No. Dr Kabrhel’s caveats are wise. Patients with PE, however “trivial, need short term inpatient care. Any PE that brings a patient to the ED and results in a hospital evaluation should be a reason for a short term admission. It’s a cinch that all the identified risk factors for deterioration should be evaluated and often can not all be obtained withing 23 hours. And stable patients can be sent home within 24-48 hours. I appreciate Dr Kabrhel’s judicious assessment, but a 23 hr success rate is not necessarily predictive of success and the availabiity of excellent oral treatment strategies does not abrogate the necessity for short-term clinical judgment -particularly for elderly patients and those with unclear support strategies or uncertain outpatient prescription support.

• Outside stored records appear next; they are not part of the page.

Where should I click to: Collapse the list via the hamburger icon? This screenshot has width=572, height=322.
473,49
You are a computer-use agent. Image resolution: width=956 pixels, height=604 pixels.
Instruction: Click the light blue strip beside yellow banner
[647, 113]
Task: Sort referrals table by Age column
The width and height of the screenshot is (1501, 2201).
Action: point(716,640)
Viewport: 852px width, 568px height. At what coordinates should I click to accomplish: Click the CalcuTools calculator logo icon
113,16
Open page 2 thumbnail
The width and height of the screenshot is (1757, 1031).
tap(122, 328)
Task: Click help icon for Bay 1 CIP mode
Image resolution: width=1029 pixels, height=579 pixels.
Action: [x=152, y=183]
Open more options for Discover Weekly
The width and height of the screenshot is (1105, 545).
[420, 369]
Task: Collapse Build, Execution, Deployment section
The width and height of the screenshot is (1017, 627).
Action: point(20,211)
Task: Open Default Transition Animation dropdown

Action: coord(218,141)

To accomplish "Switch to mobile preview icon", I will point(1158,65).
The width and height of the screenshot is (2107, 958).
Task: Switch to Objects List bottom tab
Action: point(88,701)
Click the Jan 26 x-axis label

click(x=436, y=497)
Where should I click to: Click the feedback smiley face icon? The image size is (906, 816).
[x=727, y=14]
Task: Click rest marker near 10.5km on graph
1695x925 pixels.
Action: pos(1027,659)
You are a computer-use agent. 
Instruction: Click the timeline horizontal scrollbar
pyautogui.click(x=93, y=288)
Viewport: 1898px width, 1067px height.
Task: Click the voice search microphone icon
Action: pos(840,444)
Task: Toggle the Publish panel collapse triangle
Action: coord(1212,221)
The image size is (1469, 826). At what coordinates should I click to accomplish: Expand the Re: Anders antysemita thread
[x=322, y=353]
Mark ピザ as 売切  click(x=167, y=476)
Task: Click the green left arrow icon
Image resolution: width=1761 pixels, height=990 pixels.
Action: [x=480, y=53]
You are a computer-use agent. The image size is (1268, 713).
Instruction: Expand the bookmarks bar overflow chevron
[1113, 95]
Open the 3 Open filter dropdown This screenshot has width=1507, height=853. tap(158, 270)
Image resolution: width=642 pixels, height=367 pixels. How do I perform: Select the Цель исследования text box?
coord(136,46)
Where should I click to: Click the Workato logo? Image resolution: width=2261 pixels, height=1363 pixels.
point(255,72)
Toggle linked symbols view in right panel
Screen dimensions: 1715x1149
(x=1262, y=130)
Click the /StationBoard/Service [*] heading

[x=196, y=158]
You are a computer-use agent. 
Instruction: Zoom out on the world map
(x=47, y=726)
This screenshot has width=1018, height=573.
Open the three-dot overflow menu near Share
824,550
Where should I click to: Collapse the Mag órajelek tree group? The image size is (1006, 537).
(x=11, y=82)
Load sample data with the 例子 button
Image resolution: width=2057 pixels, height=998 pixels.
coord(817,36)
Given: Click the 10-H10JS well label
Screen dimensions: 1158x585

Thank you for your comments.
Dr. Gandara, I have heard similar comments from my other Canadian colleagues. The practice patterns in Canada, the US and Europe do vary widely – and are likley to continue to evolve. With regards to your questions about troponin and NT-proBNP, we did use specific cutoffs. For troponin, we used 0.1, which is typical in this literature. For NT-proBNP, the standard cutoff is not well established. We used 200, which had the most discriminatory power in our analysis. We did perform a sub-analysis excluding any patient with a shock index (SBP/HR)<1, and results were similar.
Thank you for the answer. Talking about low risk patients, how are you treating non cancer patients with Subsegmental PE and no DVT?